═══ Podany tekst

Moim marzeniem jest:

Piesek rasy szpic miniaturowy

Oliwia, 6 lat

Kategoria: dostać

Oddział: Trójmiasto

Status marzenia: spełnione

Marzenie zostało spełnione dzięki pomocy

pierwsze spotkanie

2015-07-30

Lato tego roku jest wyjątkowo deszczowe i zimne. Tak też było tego dnia. Padało od samego rana. Nie zważając na pogodowe trudności wybraliśmy się na pierwszą wizytę do Kielna. Miejscowości położonej niedaleko Chwaszczyna. Nie zdążyłem jeszcze sprawdzić, czy podjechałem pod dobry adres ale zanim zdążyłem wykonać jakąkolwiek czynność z oddalonych od naszego samochodu drzwi wybiegła dziewczynka. Otworzyłem więc drzwi. Na twarzy dziewczynki pojawił się uśmiech od ucha do ucha, z takim uśmiechem wypowiedziała głośne dzień dobry. Od razu wiedziałem, że trafiliśmy pod dobry adres. Byliśmy pod domem Oliwi, która zaprosiła nas do siebie. Z takim samym uśmiechem przywitała nas mama Oliwi, ten uśmiech z pewnością jest odziedziczony po niej. Usiedliśmy w pokoju. Znów nie zdążyłem wypowiedzieć jakiegokolwiek słowa, spytać, zacząć rozmowy, a dowiedziałem się o czym ona marzy. Oliwia chciałaby dostać psa. Zacząłem dopytywać, czy konkretnego. Dawno nie spotkałem tak zdecydowanego dziecka. Od razu przeszła do rzeczy. Pokazała nam zdjęcia jej wymarzonego szczeniaczka. Tym psem jest szpic miniatura „Boo” wraz z pięknymi akcesoriami typu obroże i miseczki. Doprecyzowaliśmy nawet płeć, dobrze gdyby był to samiec. Dodatkowo życzeniem Oliwi jest to, aby został przed podarowaniem ostrzyżony tak samo jak jego internetowe podobizny, które zwą się „Boo”. Oliwia jest w pełni przygotowana do pełnienia funkcji opiekuna. Wraz z małą pomocą mamy zwierzę to na pewno zostanie obdarowane sporą dawką miłości. Bowiem od razu widać po uśmiechu, szczerości i energii dziewczynki, że mimo choroby została obdarowana niezwykła empatią. Z żalem i z uśmiechem na twarzy, którym obdarowała nas ona, pożegnaliśmy się radośnie z Oliwią i jej Mamą. Obiecaliśmy, że wkrótce będzie mogła się cieszyć ze swojego zwierzęcego przyjaciela.

══════
═══ Dostarczony materiał

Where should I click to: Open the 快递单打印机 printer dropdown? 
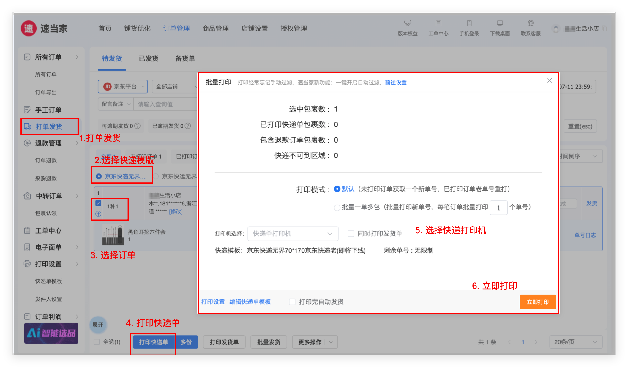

══════

• [Polecenie]: W jednym do trzech zdań wyjaśnij, skąd według relacji z pierwszego spotkania wiadomo, że przyszły pies Oliwii zostanie obdarowany sporą dawką miłości.

• [Odpowiedź]: Po uśmiechu, szczerości i energii Oliwii od razu widać, że mimo choroby ma w sobie niezwykłą empatię. Dlatego zwierzę, którym będzie się opiekować z niewielką pomocą mamy, na pewno dostanie od niej sporą dawkę miłości.